PAGE:
+ + + + +
Proof of the holomorphic Frobenius theorem in Voisin's book on Hodge theory (Theorem 2.26) I'm trying to understand the proof of the holomorphic version of the Frobenius integrability theorem given in p. 51-52 of Voisin's text "Hodge Theory and Complex Algebraic Geometry I".

Statement: Let $X$ be a complex manifold of complex dimension $n$ and $E \subset T_X$ an involutive holomorphic subbundle of complex rank $r$. Then $E$ is integrable in the holomorphic sense. Meaning locally there exist holomorphic functions $\varphi : U \to \mathbb{C}^{n-r}$ with $ker(d\varphi_*)=E|_U$.


The idea of the proof there (If I understand it correctly) goes as follows:


*

*Use the real Frobenius theorem for the real part of the distribution $E_\mathbb{R}$ to get locally functions $\varphi : U \to V \subset \mathbb{R}^{2(n-r)}$ with $ker(d\varphi_*)= E_{\mathbb{R}}|_U$

*The almost complex structure $I : T_{U,\mathbb{R}} \to T_{U,\mathbb{R}}$ descends to an endomorphism $I : T_{U,\mathbb{R}}/E_{\mathbb{R}}|_U \to T_{U,\mathbb{R}}/E_{\mathbb{R}}|_U$ which itself descends to an almost complex structure on $V$.

*There exists a complex submanifold transverse to the fibers of $\varphi$ (possibly restricting $U$) which is locally isomorphic to $V$ and whose complex structure agrees with the almost complex structure from (2). In other words there's locally a section of $\varphi$ whose image is a complex manifold whose almost complex structure agrees with the one from (2).

*Due to (3) we can put a complex structure on $V$ making $\varphi : U \to V$ a holomorphic map 


QED.

There are several things I'm having trouble understanding. 
Firstly step (2) isn't elaborated on in the text and it isn't so clear to me why the almost complex structure should descend down to $V$.
+ + + + +
GOAL A: Reproduce the post on the holomorphic Frobenius theorem between "The idea of" and "one from (2).", inclusive, swapping "fibers" for "leaves".

WORKING DATA:
+ + + + +
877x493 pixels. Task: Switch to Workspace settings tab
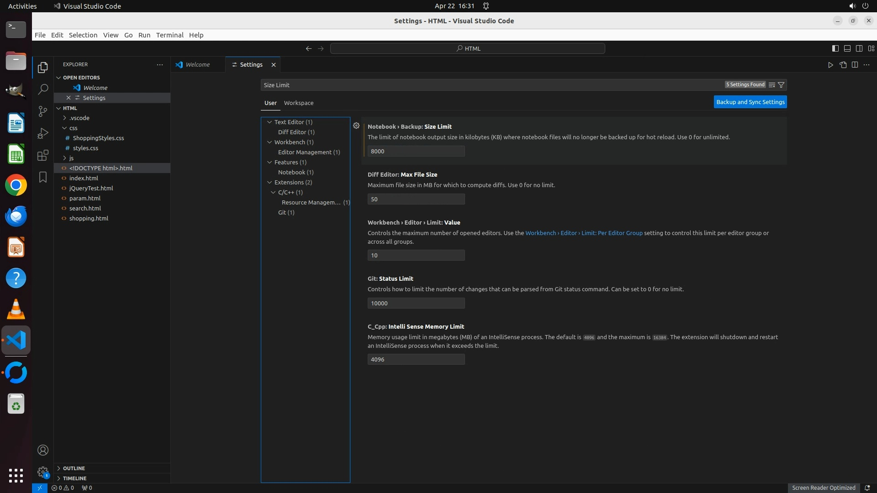[298, 103]
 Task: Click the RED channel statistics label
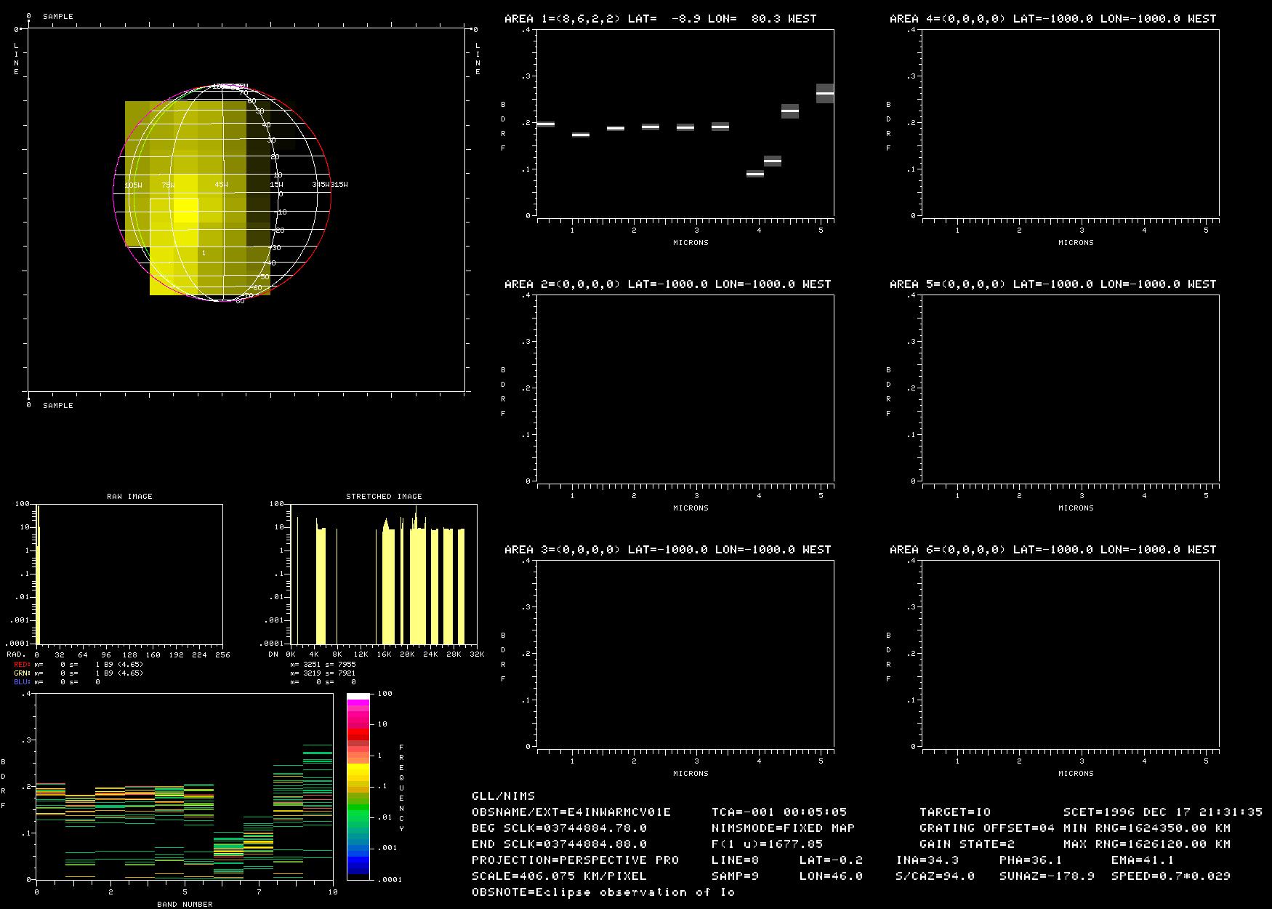click(22, 665)
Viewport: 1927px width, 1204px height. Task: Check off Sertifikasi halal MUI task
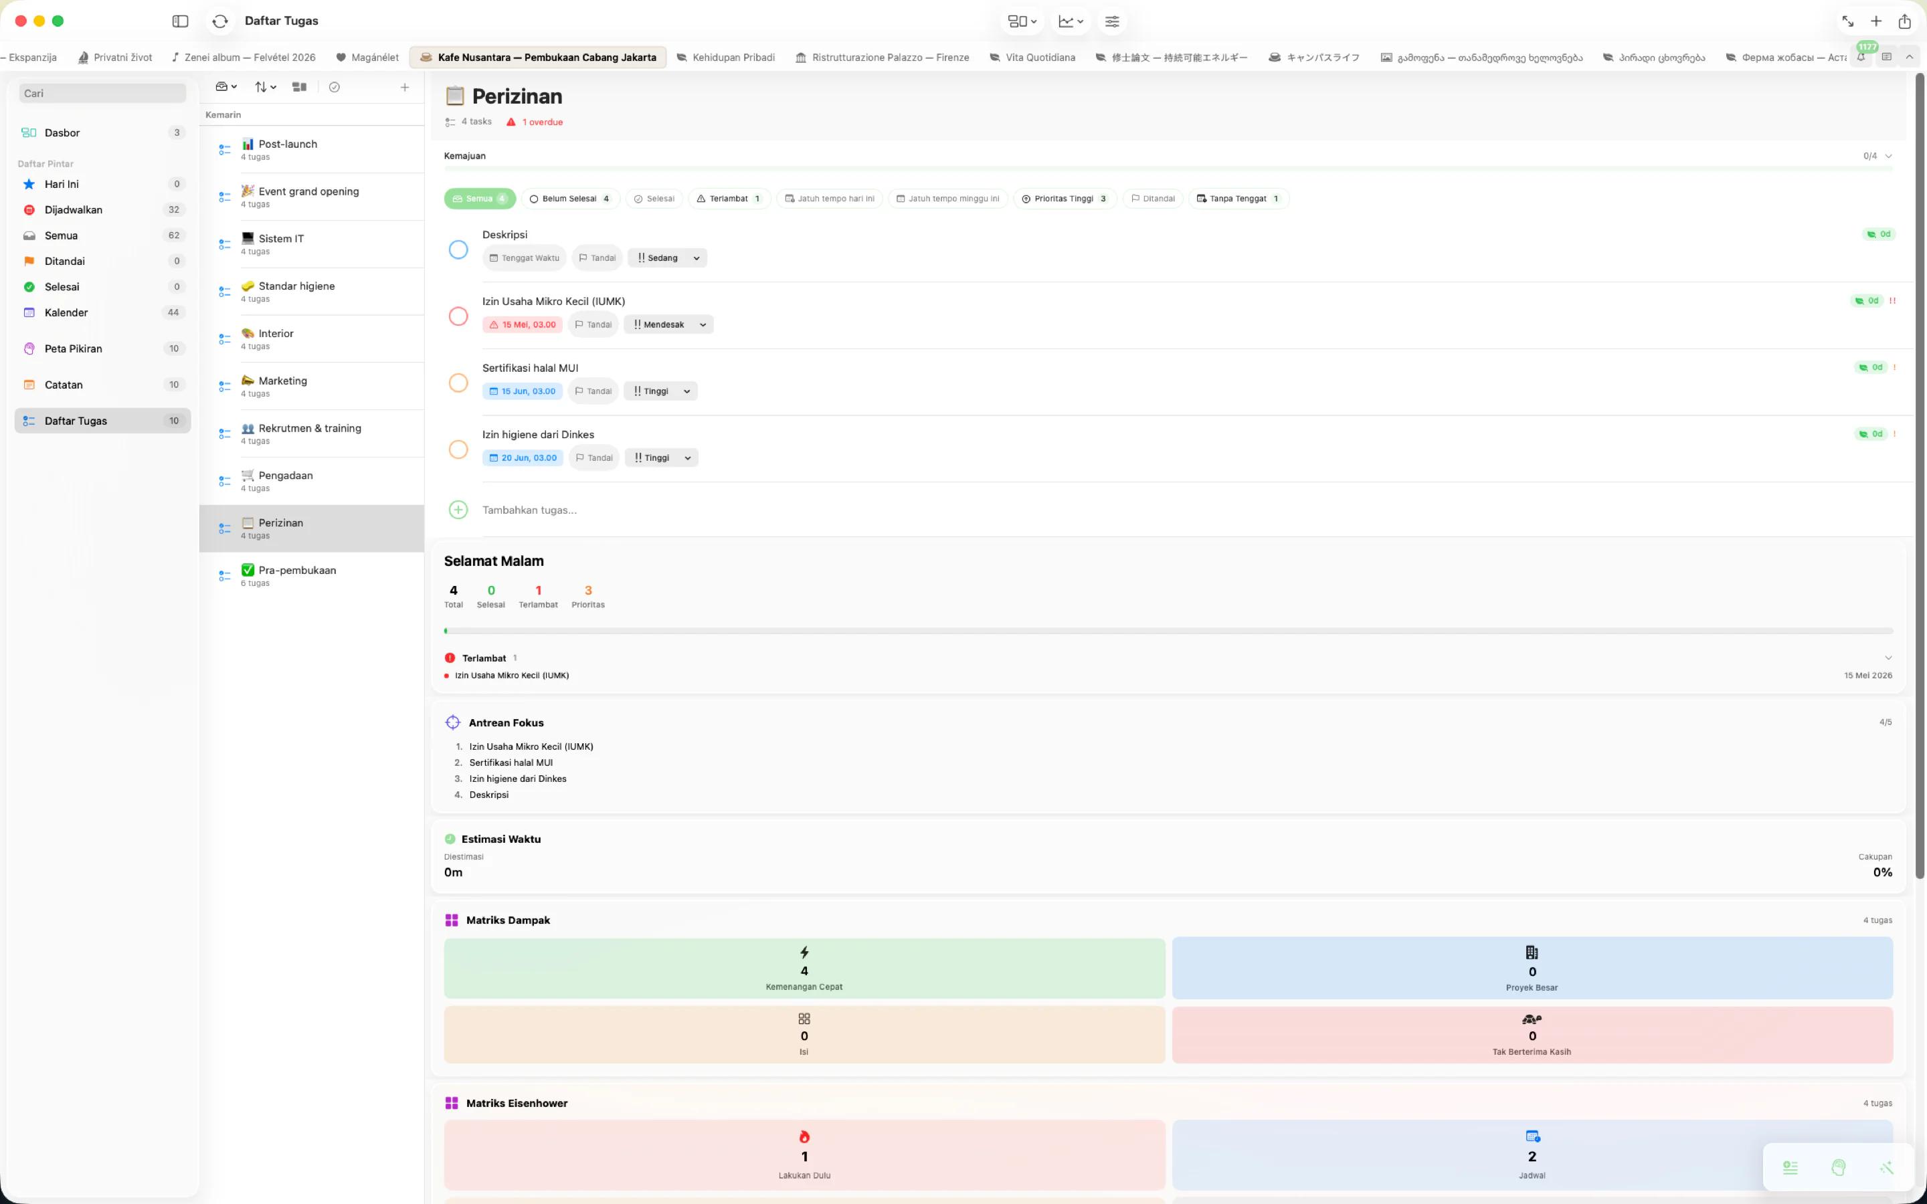pos(459,383)
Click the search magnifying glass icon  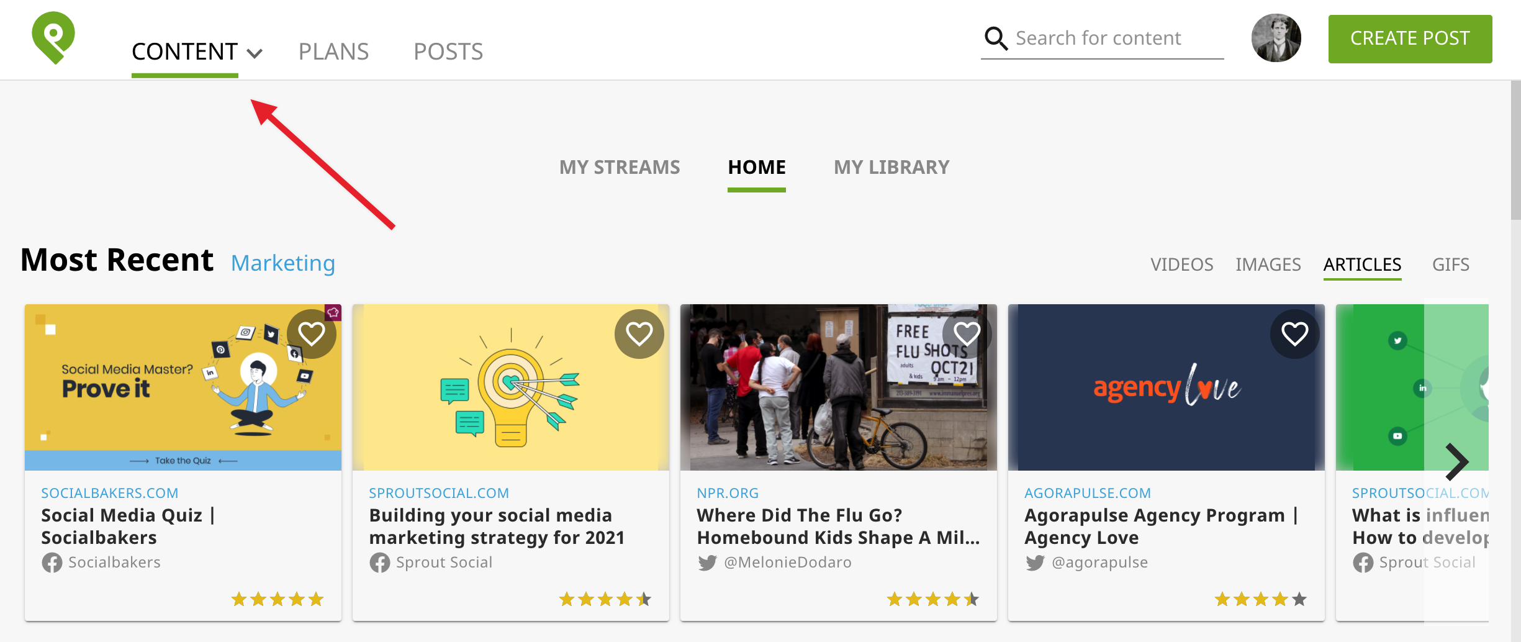point(995,38)
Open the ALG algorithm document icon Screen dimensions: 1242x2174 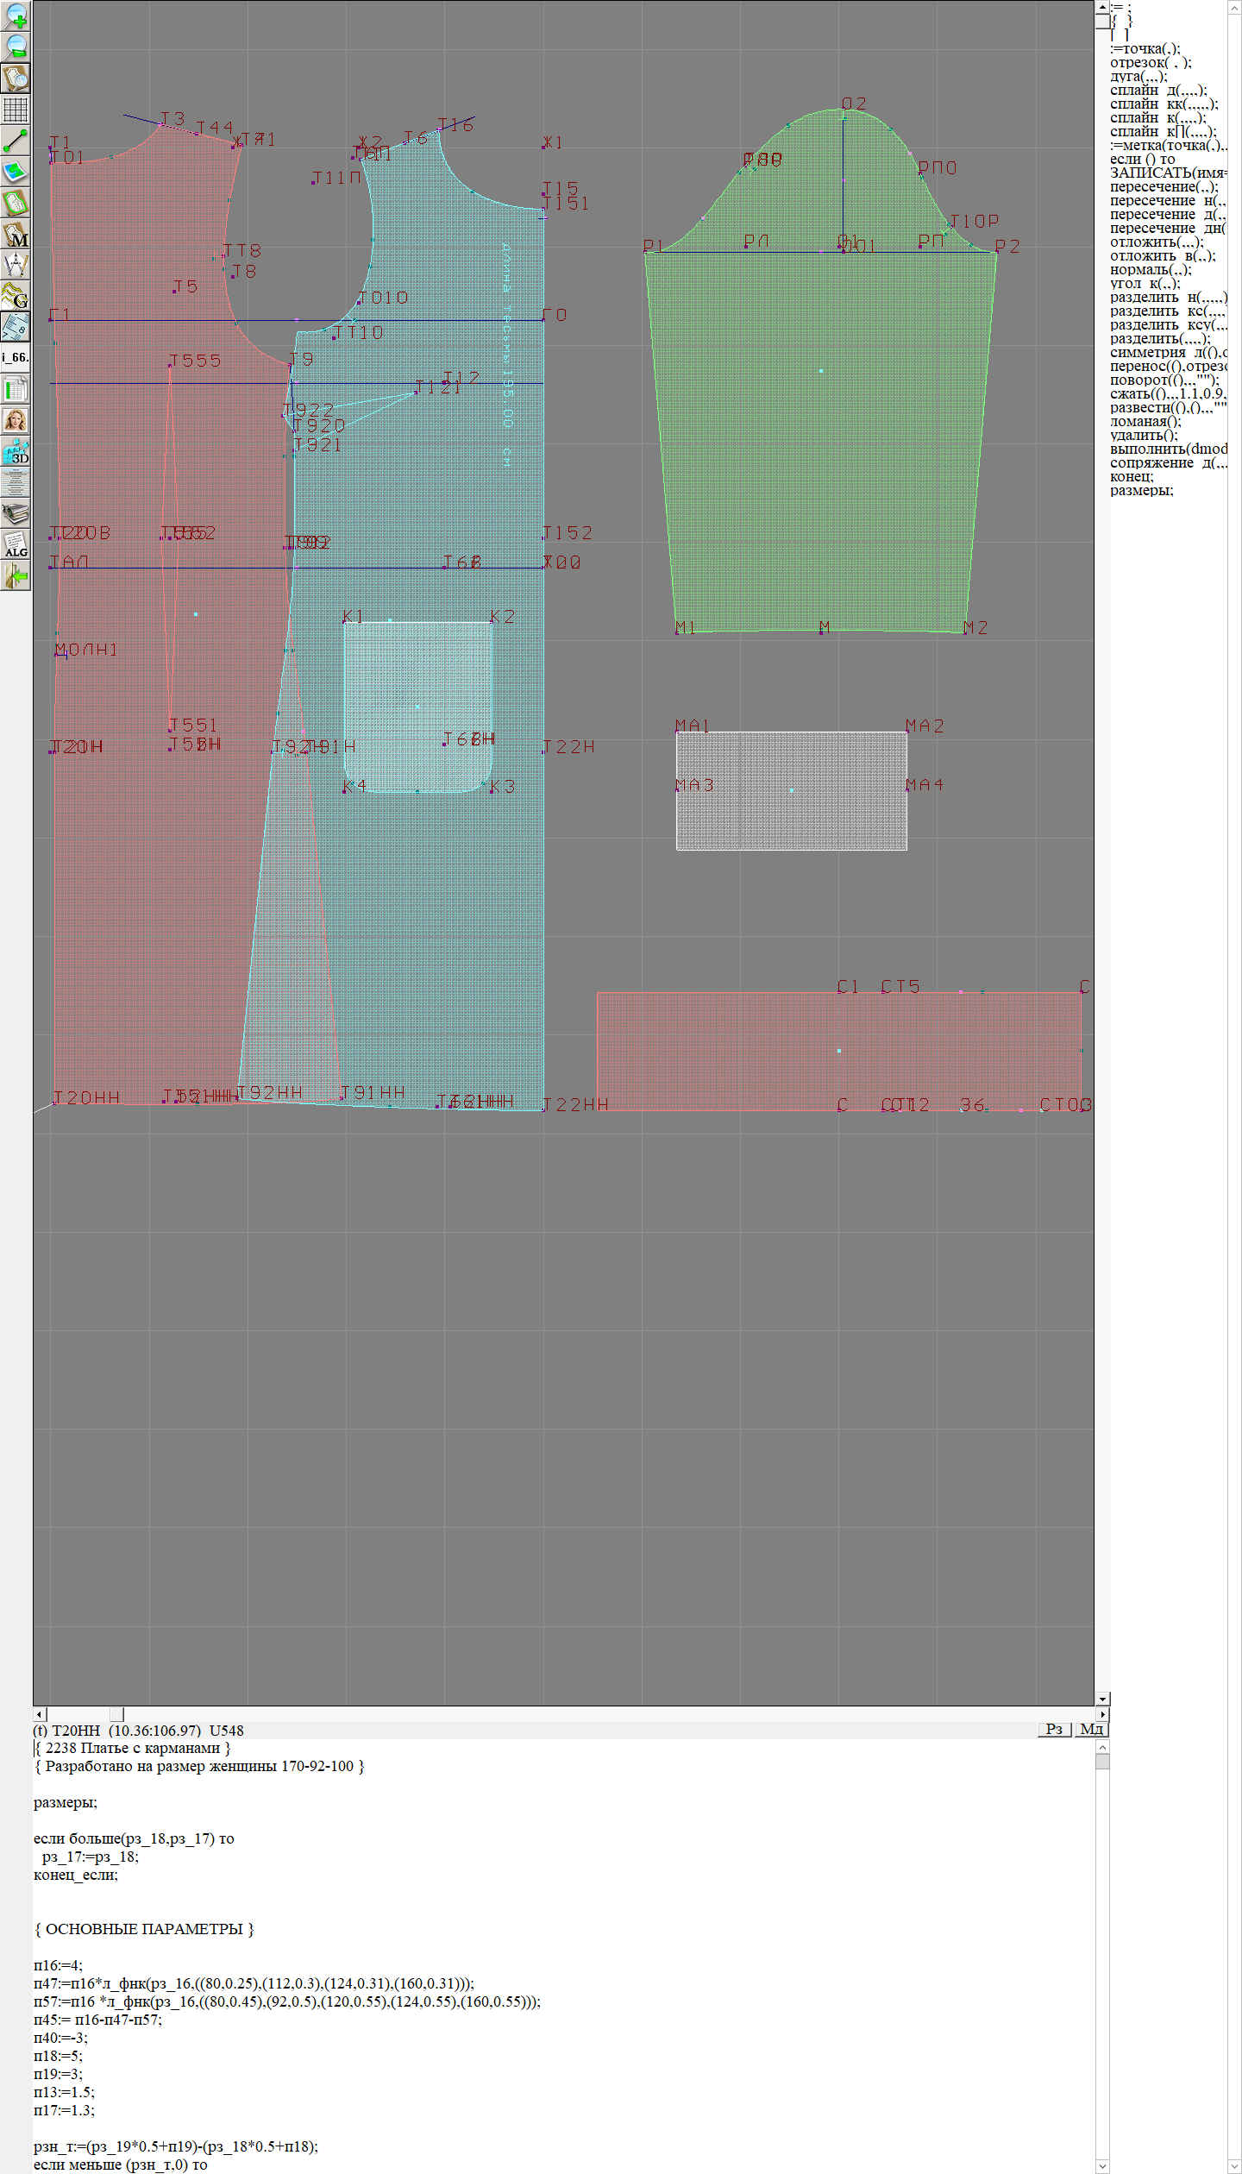pos(16,545)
+ + + + +
GOAL B: Tally the lines of the listing that contain the string "Task", with case counting, and give only the number.

RESULT A:
The idea of the proof there (If I understand it correctly) goes as follows:


*

*Use the real Frobenius theorem for the real part of the distribution $E_\mathbb{R}$ to get locally functions $\varphi : U \to V \subset \mathbb{R}^{2(n-r)}$ with $ker(d\varphi_*)= E_{\mathbb{R}}|_U$

*The almost complex structure $I : T_{U,\mathbb{R}} \to T_{U,\mathbb{R}}$ descends to an endomorphism $I : T_{U,\mathbb{R}}/E_{\mathbb{R}}|_U \to T_{U,\mathbb{R}}/E_{\mathbb{R}}|_U$ which itself descends to an almost complex structure on $V$.

*There exists a complex submanifold transverse to the leaves of $\varphi$ (possibly restricting $U$) which is locally isomorphic to $V$ and whose complex structure agrees with the almost complex structure from (2). In other words there's locally a section of $\varphi$ whose image is a complex manifold whose almost complex structure agrees with the one from (2).

RESULT B: 3